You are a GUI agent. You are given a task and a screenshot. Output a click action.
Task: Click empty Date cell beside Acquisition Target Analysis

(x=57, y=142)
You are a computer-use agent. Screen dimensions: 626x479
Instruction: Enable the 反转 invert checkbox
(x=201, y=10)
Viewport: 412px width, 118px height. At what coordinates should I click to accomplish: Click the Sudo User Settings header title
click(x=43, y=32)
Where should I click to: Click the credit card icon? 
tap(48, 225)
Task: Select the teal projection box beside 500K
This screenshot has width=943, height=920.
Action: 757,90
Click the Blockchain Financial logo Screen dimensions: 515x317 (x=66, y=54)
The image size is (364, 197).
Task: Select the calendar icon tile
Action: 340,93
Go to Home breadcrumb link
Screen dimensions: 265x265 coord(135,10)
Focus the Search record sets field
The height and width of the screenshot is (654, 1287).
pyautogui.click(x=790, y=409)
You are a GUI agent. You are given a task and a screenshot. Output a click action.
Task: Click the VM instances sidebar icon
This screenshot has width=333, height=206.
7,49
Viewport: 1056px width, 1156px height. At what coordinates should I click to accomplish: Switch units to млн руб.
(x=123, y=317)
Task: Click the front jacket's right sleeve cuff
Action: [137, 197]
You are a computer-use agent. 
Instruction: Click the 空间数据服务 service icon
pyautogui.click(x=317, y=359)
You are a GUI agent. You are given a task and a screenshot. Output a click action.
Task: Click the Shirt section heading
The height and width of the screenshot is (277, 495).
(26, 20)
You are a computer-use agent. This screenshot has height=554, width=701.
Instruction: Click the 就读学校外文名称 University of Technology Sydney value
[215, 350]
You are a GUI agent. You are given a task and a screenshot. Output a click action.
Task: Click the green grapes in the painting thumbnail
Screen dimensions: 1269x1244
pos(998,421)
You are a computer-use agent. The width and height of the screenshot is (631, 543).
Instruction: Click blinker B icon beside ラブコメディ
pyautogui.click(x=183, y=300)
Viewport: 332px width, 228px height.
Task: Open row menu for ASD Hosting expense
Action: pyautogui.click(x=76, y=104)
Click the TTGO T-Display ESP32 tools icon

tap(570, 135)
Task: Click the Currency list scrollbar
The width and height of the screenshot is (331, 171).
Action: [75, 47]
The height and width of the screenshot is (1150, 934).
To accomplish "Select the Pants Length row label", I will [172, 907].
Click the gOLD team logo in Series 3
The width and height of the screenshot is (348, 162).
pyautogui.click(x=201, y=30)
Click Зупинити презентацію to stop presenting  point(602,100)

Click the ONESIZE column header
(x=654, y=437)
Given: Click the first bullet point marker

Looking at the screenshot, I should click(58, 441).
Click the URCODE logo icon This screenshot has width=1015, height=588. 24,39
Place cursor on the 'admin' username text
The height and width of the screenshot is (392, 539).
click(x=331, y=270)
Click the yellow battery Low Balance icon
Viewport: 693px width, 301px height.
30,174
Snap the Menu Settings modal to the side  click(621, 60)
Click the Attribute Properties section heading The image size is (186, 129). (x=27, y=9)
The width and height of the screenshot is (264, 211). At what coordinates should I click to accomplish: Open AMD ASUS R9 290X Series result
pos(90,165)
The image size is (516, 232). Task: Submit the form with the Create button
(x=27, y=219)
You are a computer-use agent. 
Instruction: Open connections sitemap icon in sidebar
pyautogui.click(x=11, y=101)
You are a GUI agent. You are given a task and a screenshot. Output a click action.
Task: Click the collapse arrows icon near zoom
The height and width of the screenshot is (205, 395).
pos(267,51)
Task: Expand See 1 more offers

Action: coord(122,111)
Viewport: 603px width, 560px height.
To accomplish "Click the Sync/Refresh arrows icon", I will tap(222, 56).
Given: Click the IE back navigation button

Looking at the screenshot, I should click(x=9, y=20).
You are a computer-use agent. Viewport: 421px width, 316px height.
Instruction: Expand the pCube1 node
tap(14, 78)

----

Work instructions
Output the lines above between the one holding "Viewport: 1056px width, 1156px" and the one holding "You are a computer-use agent. This", inclusive, with nothing before or after them.

Answer space
Viewport: 1056px width, 1156px height. At what coordinates should I click to accomplish: Switch units to млн руб.
(x=123, y=317)
Task: Click the front jacket's right sleeve cuff
Action: [137, 197]
You are a computer-use agent. 
Instruction: Click the 空间数据服务 service icon
pyautogui.click(x=317, y=359)
You are a GUI agent. You are given a task and a screenshot. Output a click action.
Task: Click the Shirt section heading
The height and width of the screenshot is (277, 495).
(26, 20)
You are a computer-use agent. This screenshot has height=554, width=701.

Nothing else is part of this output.